What started out as a hobby-project intended for fellow students, accidentally turned into a successful first edition with reprint. We’re happy to tell you some more about the Etymology Calendar’s story, and about its authors!
Students of linguistics get to hear plenty of interesting linguistic trivia during their lectures. Teachers will bring up some interesting traits of a specific language, or throw in a fun etymology or six. But how do you make sure you won’t forget all these precious fun facts? Nearly two years ago, we came up with the perfect way to bundle all of our own favourite historical language trivia: a calendar which would discuss one etymology for every day of the year.
We did not expect to find much enthusiasm for the project outside our own academic circle. However, as time went on, non-linguists around us turned out to be surprisingly interested. Parents suddenly understood where our infatuation with this obscure scientific field came from. Friends discovered a new-found interest in languages which they never heard of until that moment, and, to our big surprise, even complete strangers ended up on the Calendar’s order list. This meant that our first print ultimately did not consist of the planned one hundred, but six hundred copies! The madness didn’t end there: as orders kept coming in, we could even afford to order a reprint. There we were – a bunch of baffled students in the attic of a student house, along with 735 calendars.

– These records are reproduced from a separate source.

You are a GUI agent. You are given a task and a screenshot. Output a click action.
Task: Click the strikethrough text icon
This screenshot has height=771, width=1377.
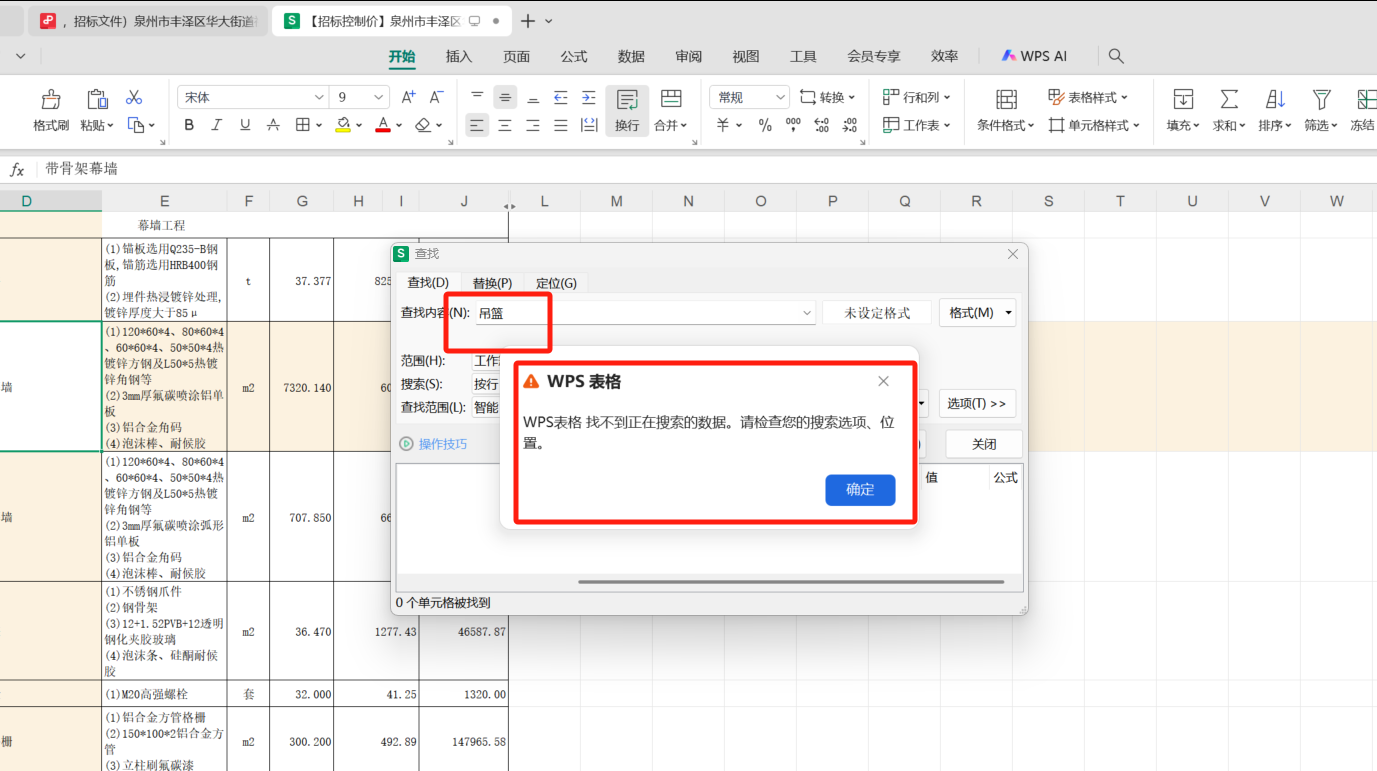[x=273, y=125]
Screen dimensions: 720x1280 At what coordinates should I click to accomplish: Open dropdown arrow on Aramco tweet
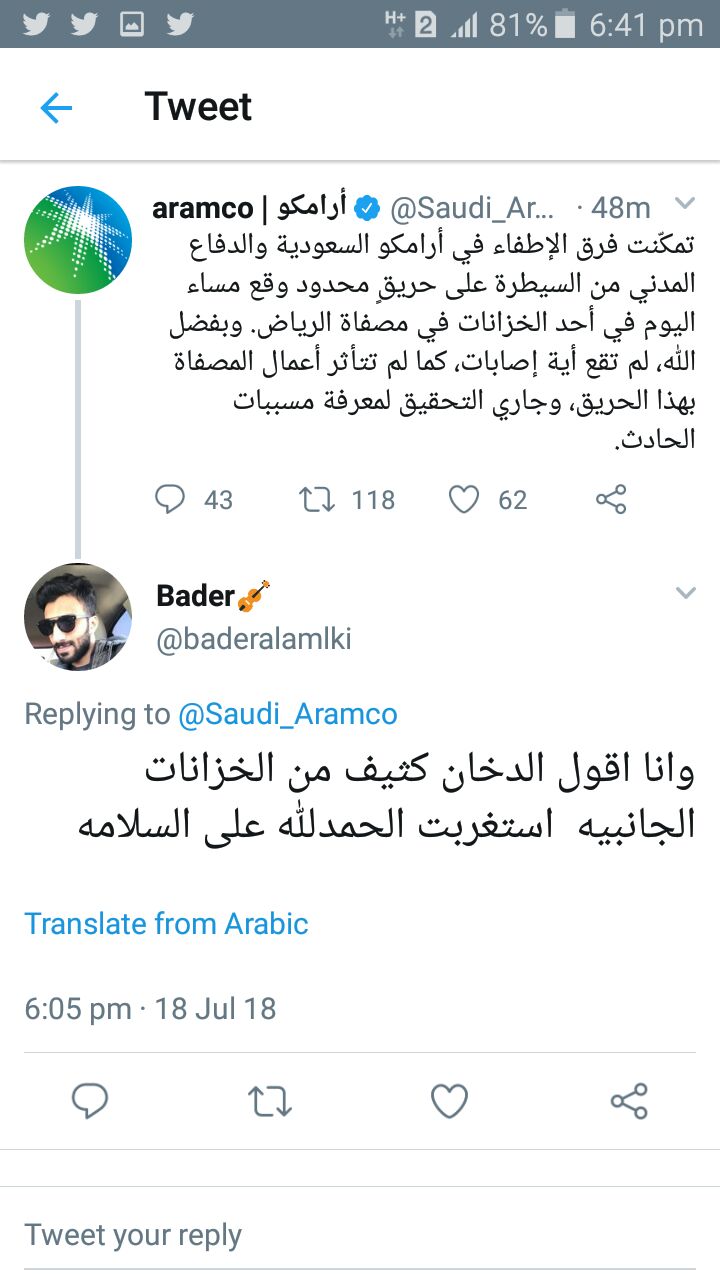tap(685, 205)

The Calendar project of 2019 has thus taught us two important life lessons. One: even with five people, it is a real challenge to transport 150 calendars to a postal office by bike (even if the people in question are Dutch). Secondly, an interest for language history is much more widespread than we ever imagined.
After a flood of positive feedback on 2019’s Calendar, there was really only one thing we could do: make another Calendar for 2020! Our main aim for this edition is to introduce as many people as we can to the surprising, funny and fascinating ways in which our languages have changed over the course of centuries and millennia. This year, we will be assisted by Brill Publishers, so that we won’t have to deliver our calendars to the postal office ourselves anymore.
The Etymology Calendar’s Team
The team behind the Etymology Calendar 2020 consists of five young linguists, all students from
Leiden University (either from the Bachelor Linguistics or Research Master Linguistics). We would love to introduce ourselves shortly!
Pascale Eskes (23, ResMA Linguistics): Pascale, who is capable of writing about 30 new entries within the time it takes to, say, plan a team meeting – preferably about Polish or German, her favourite languages – does not only have a passion for slightly obscure rock bands, but also has a love for the colour black (with red), red (with black), her collection of nearly a thousand different flavours of tea, dancing, vampires, and sentences so long they end up being close to unreadable.
Gerard Spaans (24, BA Linguistics): Gerard is our spreadsheet-wizard, molding anything from order lists to the planning of team meetings into formulas. He is responsible for the layout of the calendar and has made sure every hieroglyph and superscript is properly fitted on the pages. On top of this, Gerard is our undisputed authority when it comes to obscure birds and their etymologies, so if you ever wonder why the Polish kingfisher is called zimodorek, and what this has to do with eggs in riverbanks: Gerard is your man. On his spare days, Gerard enjoys hopping on board of trains for adventures on the Dutch or European railways.
Vera Zwennes (21, BA Linguistics): Vera has opinions about photography ánd she owns a proper camera. Our luck, because that combination infinitely improves our visual material. Vera enjoys planning – her planner almost seems to need its own planner… Other hobbies of hers include eggplants, avocados and couscous, which the other members of the team can only encourage. In a perfect world, Vera would live at Ikea; for now, she spends her time creating an abundance of lists on her phone, among which a list of nice Dutch words she wishes would be used more often.
Lotte Meester (23, ResMA Linguistics): Lotte is our cuddly communications expert. With an enthusiasm ranging from here to the Chinese Tarim Basin, she composes each and every text used in our media outings, whipping up websites in the blink of an eye. Meanwhile, she functions as the group’s mom, making sure all of us eat enough risotto, drink enough tea and get a nudge (or seven) in the right direction from time to time. Finally, Lotte has a big heart for books and cooking, and her kitchen table is always covered with supermarket magazines that have been thoroughly ripped apart.
Laura Dees (21, ResMA Linguistics): coordinating 735 transactions, shippings and associated email correspondences, without losing track of even a single calendar? You can leave that up to Laura, no problems. With a perfect blend of “Zeeuwse” thoroughness and Spanish passion, she manages to keep our administration and mailbox in an impressively orderly state. Laura enjoys working at the beach during summer days and loves listening to soul, R&B and hiphop. Another genre which has her favour is metal, or as she would call it herself, soft-rock (or actually, make that regular pop).